Task brief –
I need an exact copy of the lines from the one containing "Task: Maximize the TOEFL application window" through the end of the records, without any pictures.

Collected data
- Opening Delimiter -

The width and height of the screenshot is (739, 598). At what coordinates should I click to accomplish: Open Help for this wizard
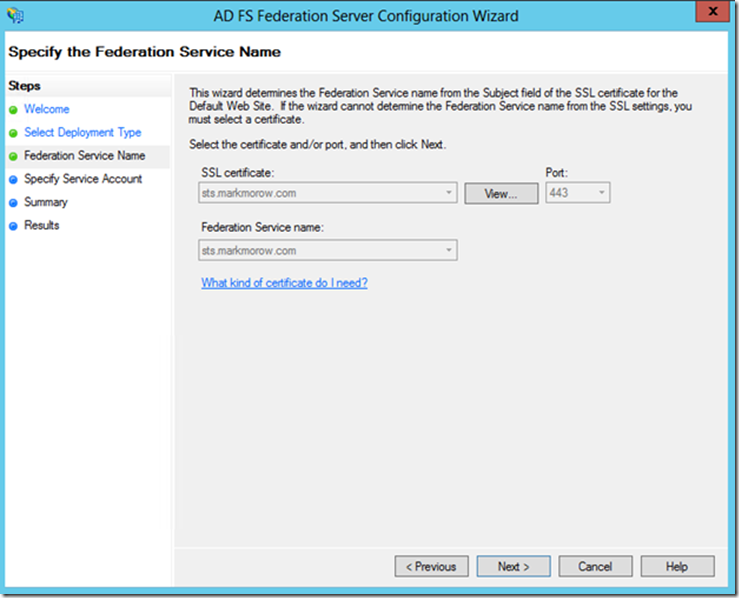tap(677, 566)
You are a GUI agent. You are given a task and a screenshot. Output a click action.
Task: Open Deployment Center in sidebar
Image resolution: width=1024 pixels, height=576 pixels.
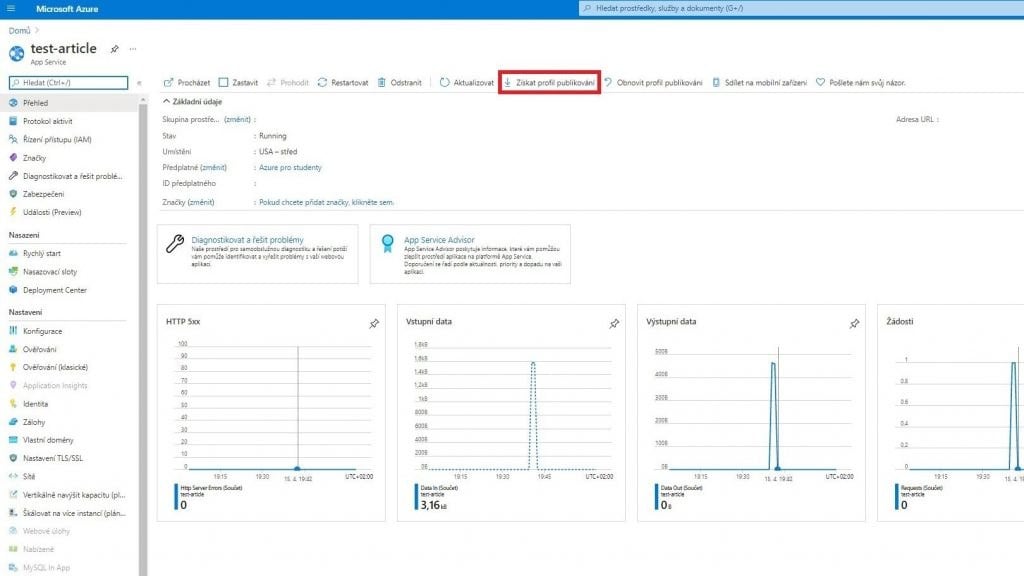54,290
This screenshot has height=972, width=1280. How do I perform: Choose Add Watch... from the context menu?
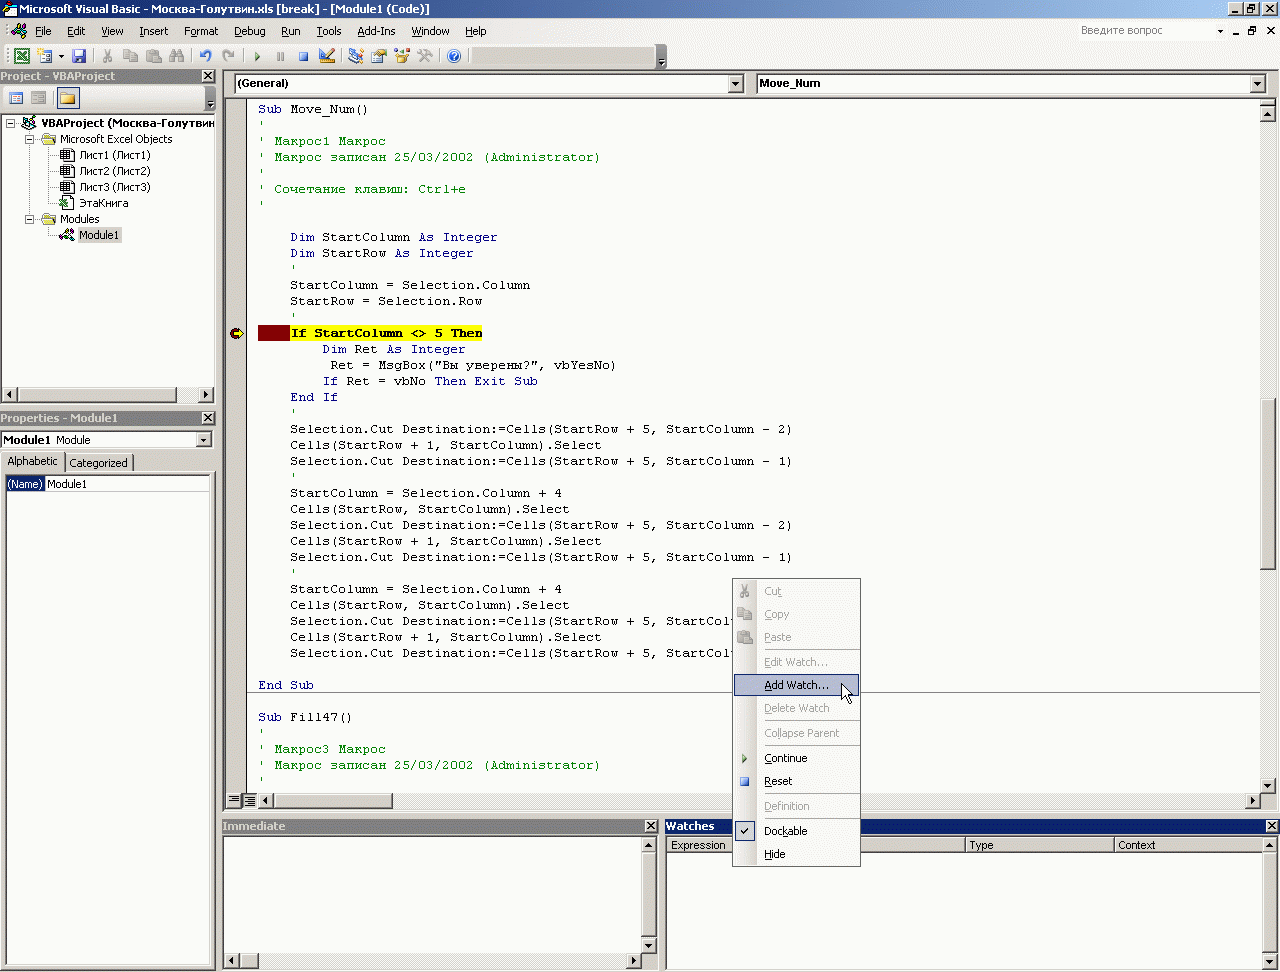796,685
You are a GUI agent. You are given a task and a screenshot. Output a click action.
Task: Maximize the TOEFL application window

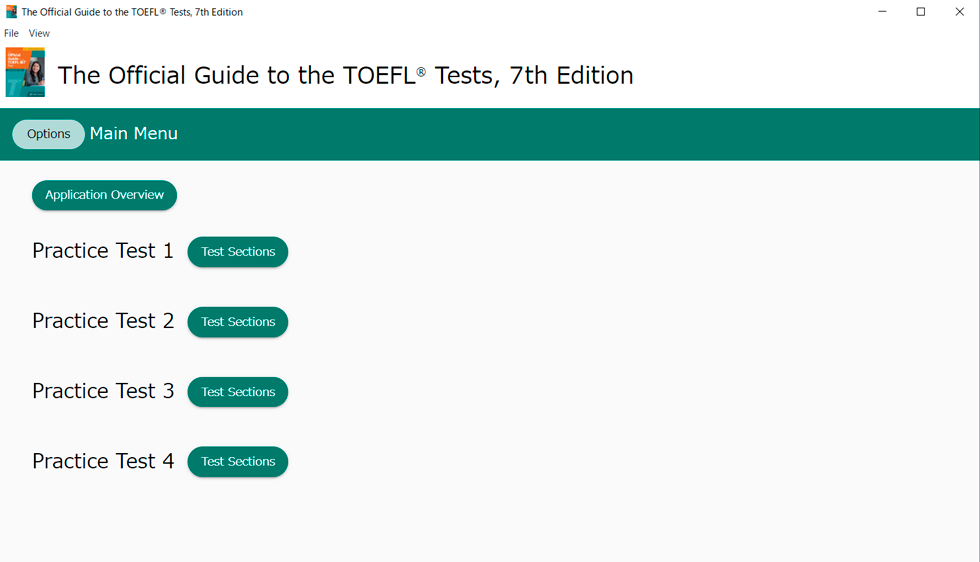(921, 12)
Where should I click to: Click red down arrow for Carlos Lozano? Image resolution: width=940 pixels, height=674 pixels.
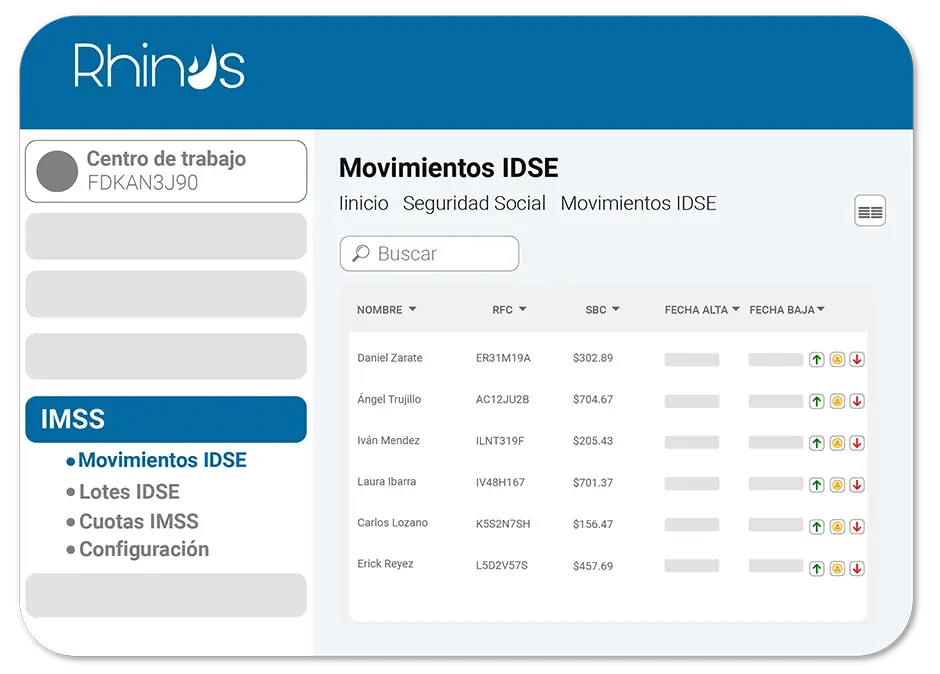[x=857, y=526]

- Closing Delimiter -

Solved problem –
Task: Maximize the TOEFL application window

(921, 12)
Where should I click to: Click red down arrow for Carlos Lozano? Image resolution: width=940 pixels, height=674 pixels.
[x=857, y=526]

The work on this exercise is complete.